Though a dead language, Latin lies at the origin of many modern tongues. For centuries the only access Christians had to Scripture was through a Latin translation, the Vulgate. Many wise idioms, famous sayings, verses of Scripture or pious prayers have been immortalised in Latin. Here are seven Latin phrases that might still be useful.

1. Nunc Dimittis

This phrase means ‘now you dismiss’ – and quotes the song of Simeon from the Gospel of Luke (2:29–32). In Simeon’s words: ‘Sovereign Lord, as you have promised, you may now dismiss your servant in peace. For my eyes have seen your salvation...’

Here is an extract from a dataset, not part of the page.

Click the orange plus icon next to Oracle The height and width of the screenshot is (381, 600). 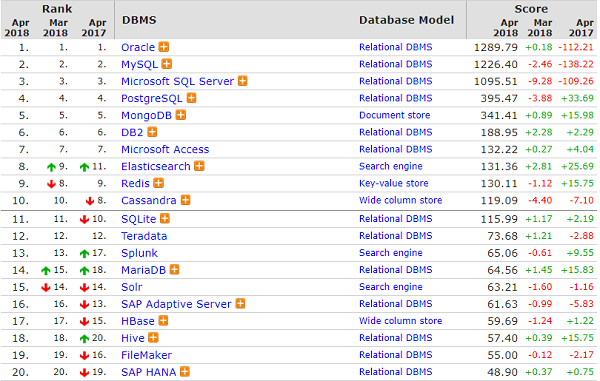[164, 47]

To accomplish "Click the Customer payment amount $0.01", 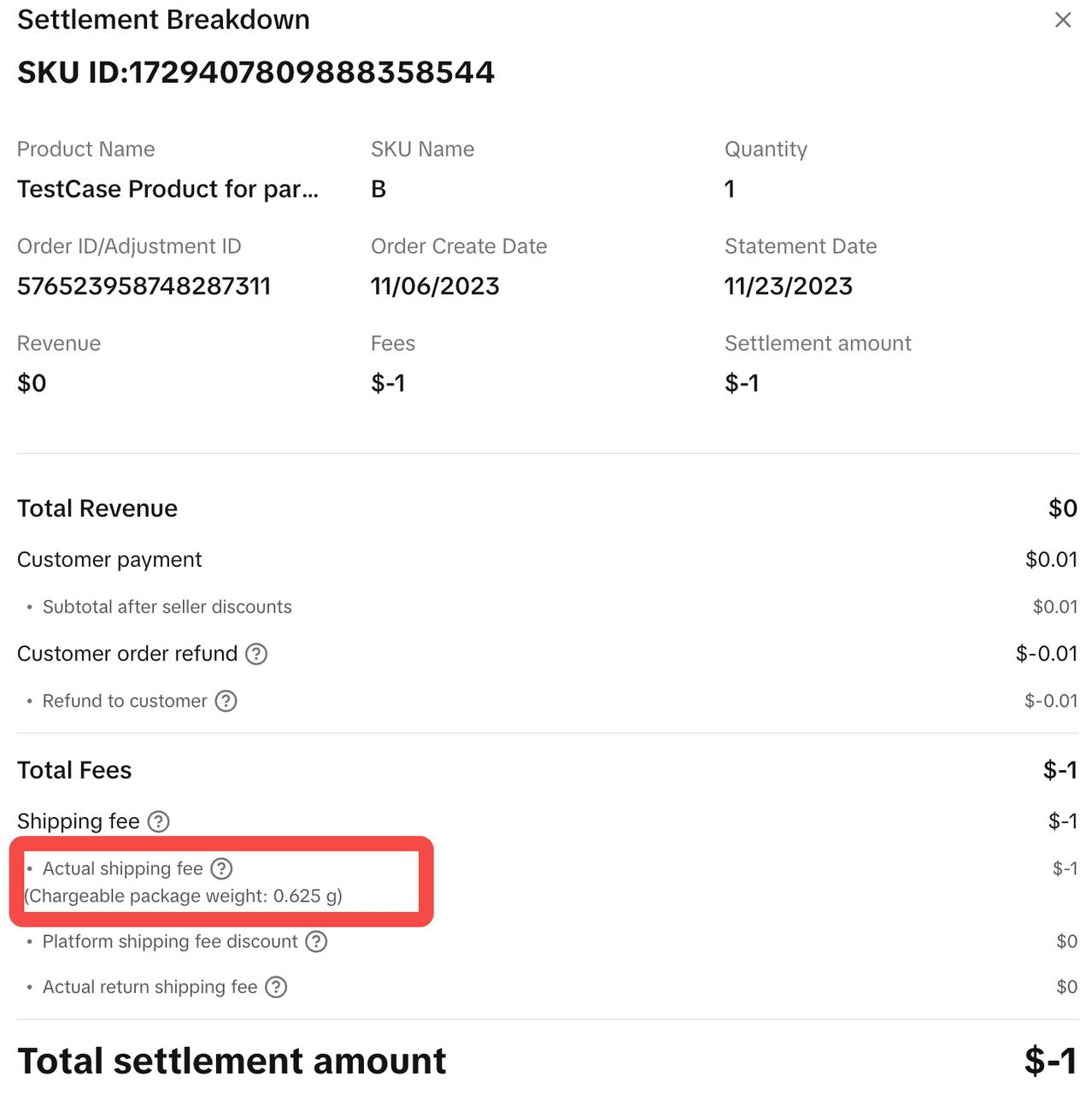I will (1051, 560).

Simeon’s song has been carried over into High-Church Christian liturgy such as Compline, Vespers and Evensong – with Nunc Dimittis as its title. More broadly, the phrase connotes a reverence and a finality, a sense of ‘enough now’. The famed saxophonist John Coltrane used the simple words at the close of an impressive jazz performance, A Love Supreme.

2. Vox Populi, Vox Dei

It means ‘the voice of the people is the voice of God’. The phrase may go back to the 8th century though it gained particular fame in the context of 18th century Whig politics. It can be used approvingly or disapprovingly, but is suggestive of the idea that democracy represents a kind of divine assent, if only figuratively; i.e. the voice of the people – not a king or dictator – is the ultimate authority in a society. It’s actually behind much of the rhetoric backing Britain’s vote to leave the EU.

3. Pie Jesu

‘Pie Jesu’ derives from a Requiem Mass hymn titled Dies Irae (‘day of wrath’), and it means ‘pious Jesus’. The most famous line, ‘Pie Jesu Domine, Dona eis requiem’ means ‘Pious Lord Jesus, Give them rest.’ A popular version of it by Andrew Lloyd Webber combined the hymn with the Mass chant ‘Agnus Dei’ – which means ‘Lamb of God’ – quoting John the Baptist’s famous description of Jesus ‘who takes away the sins of the world’ in John 1:29.

4. Reductio ad Absurdum

This ‘reduction to absurdity’ refers to a form of argument that dismantles the opposition by showing how the logic, properly followed, leads to an absurd conclusion. It is a valid form of argument that can expose other fallacies, though improperly used it can in itself also be an example of logical fallacy. Drastically taking an argument to a ridiculous conclusion or context doesn’t necessarily diminish its actual validity.

5. Via Media

Via Media means ‘middle-of-the-road’; the maxim celebrates moderation, compromise and balance in life over taking polarised or extreme positions. It has been used to describe Anglican theology as a ‘way-between’ the more dramatic positions of radical Protestant reformers can Catholics. It originates from the wisdom of Aristotle, who implored his students to reject extremes of excess and deficiency, seeking a ‘golden mean’ between the two instead. In our polarised age both inside Church and beyond it, it’s a worthy phrase that would benefit many to learn.

6. Creatio ex nihilo

Use this one to impress the crowds in any theological debate. It means ‘Creation out-of-nothing’, and refers to the dominant Orthodox Christian belief that God created the world from ‘nothing’ – he did not rely on pre-existing matter, nor did he, as some argue, make creation out of himself, so that creation is the very substance of God, as a Pantheist would probably say. Rather God’s power is such that he speaks the world into existence ex nihilo; the universe is dependent on God, but also distinct from him in essence.A logical, Orthodox theology of creation is actually quite tricky to work out – but this phrase will at least make you look good.

7. Carpe Diem

This may be the most cliché and oft-used of Latin aphorisms. It means ‘seize the day’. Like Via Media, it is more commonly found amongst the easy going and optimistic. Carpe Diem is an invitation to grasp what life offers in the moment rather than retreat to familiar safety. The phrase belongs to the Roman poet Horace, and the rest of the quote reads: quam minimum credula postero, meaning ‘put very little trust in tomorrow’. It’s wisdom that Jesus (‘so do not worry about tomorrow’) and his brother James (James 4:13–17) would echo only a few decades after Horace.